Direct could do a lot of things with their gear, including a revamp of the UI. But they've chosen a much more conservative approach which means relatively minor changes along the way.


----------



## James Long (Apr 17, 2003)

I believe the key concepts are choosing one's own channels (not a mosaic engineered at the uplink) and having all four images in HD (instead of each screen being less than HD resolution).


----------



## camo (Apr 15, 2010)

Very nice having the choice of channels and ability to use anytime is a nice feature.


----------



## scottchez (Feb 4, 2003)

For example:
They have a button , you press it and all 4 of the basketball tourney madness games came up.
I then customized it.
-
I then made a Local News Mix to see the local breaking news event.
Later I made a national news mix with the big networks to watch election coverage.
TO make sure it was not transponder limited, I then mixed it up with Local channels, local over the air channel, HBO, and Discovery
So many possibilities, very cool.


----------



## camo (Apr 15, 2010)

Question can you save this mix channels or do you have to setup every time. If you can save it that would be sweet and have it show in channel guide.


----------



## lparsons21 (Mar 4, 2006)

No way to save that I could find.


Sent from my iPad Pro using Tapatalk


----------



## TheRatPatrol (Oct 1, 2003)

D* SO needs to do this on their next box. This would be great for sports. Dish sure has gotten their hardware right, blowing D* out of the water.


----------



## scottchez (Feb 4, 2003)

Setup everytime. Kind of a pain.


----------



## DBSSTEPHEN (Oct 13, 2009)

TheRatPatrol said:


> D* SO needs to do this on their next box. This would be great for sports. Dish sure has gotten their hardware right, blowing D* out of the water.

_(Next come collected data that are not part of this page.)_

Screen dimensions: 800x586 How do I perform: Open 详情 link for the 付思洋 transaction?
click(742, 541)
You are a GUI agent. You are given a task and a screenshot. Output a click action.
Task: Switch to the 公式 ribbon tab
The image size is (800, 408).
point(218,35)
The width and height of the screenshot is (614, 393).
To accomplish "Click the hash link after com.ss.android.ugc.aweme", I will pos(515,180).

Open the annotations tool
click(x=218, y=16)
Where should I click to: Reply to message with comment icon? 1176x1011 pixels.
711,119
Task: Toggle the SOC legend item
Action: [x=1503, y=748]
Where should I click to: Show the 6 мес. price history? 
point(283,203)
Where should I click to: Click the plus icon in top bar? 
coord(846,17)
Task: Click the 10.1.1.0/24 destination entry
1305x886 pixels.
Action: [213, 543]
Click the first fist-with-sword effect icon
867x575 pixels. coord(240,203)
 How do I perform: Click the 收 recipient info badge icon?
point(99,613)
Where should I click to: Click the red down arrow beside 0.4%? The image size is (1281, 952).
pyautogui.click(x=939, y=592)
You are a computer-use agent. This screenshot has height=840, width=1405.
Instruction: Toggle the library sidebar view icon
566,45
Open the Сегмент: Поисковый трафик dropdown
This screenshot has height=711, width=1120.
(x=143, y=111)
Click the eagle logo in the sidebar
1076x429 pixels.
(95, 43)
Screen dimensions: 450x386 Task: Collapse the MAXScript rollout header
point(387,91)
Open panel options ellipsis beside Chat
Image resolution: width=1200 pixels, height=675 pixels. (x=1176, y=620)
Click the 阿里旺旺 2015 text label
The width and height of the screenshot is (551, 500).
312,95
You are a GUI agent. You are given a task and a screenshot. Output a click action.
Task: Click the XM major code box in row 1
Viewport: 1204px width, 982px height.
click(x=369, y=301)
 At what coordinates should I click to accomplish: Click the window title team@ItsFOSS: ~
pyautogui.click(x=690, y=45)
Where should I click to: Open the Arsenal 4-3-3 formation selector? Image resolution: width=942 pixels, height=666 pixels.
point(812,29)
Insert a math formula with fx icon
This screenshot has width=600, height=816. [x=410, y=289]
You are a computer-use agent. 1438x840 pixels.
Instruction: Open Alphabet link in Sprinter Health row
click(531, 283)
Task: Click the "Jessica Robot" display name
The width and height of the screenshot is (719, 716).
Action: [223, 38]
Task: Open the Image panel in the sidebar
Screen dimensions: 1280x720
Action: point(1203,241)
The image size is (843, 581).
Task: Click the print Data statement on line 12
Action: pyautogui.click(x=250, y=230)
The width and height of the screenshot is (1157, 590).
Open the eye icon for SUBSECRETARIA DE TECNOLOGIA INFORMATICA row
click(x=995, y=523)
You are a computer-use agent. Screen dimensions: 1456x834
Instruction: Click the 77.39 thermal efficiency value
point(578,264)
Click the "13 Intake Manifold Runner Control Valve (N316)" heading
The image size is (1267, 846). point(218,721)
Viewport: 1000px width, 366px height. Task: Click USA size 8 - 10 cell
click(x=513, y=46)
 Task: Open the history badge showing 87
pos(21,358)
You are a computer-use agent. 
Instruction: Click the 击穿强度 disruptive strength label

DirecTV already has that it's called the DirecTV Sports Mix Channel


----------



## lparsons21 (Mar 4, 2006)

DBSSTEPHEN said:


> DirecTV already has that it's called the DirecTV Sports Mix Channel


Which isn't exactly the same. Dish's lets you pick what channels you want in multi-channel view. They've had a sports mix thing for years. They never did take advantage of it as well as DirecTV has of theirs.

Sent from my App Runtime for Chrome using Tapatalk


----------



## DBSSTEPHEN (Oct 13, 2009)

Yeah but DirecTV has 6 channels in they're mix channel Dish only has 4


----------



## lparsons21 (Mar 4, 2006)

In the sports mix you are correct. In the multi-view it is 6 and you get to pick the six. Essentially I can pick a mix of any 6 channels in multi-view.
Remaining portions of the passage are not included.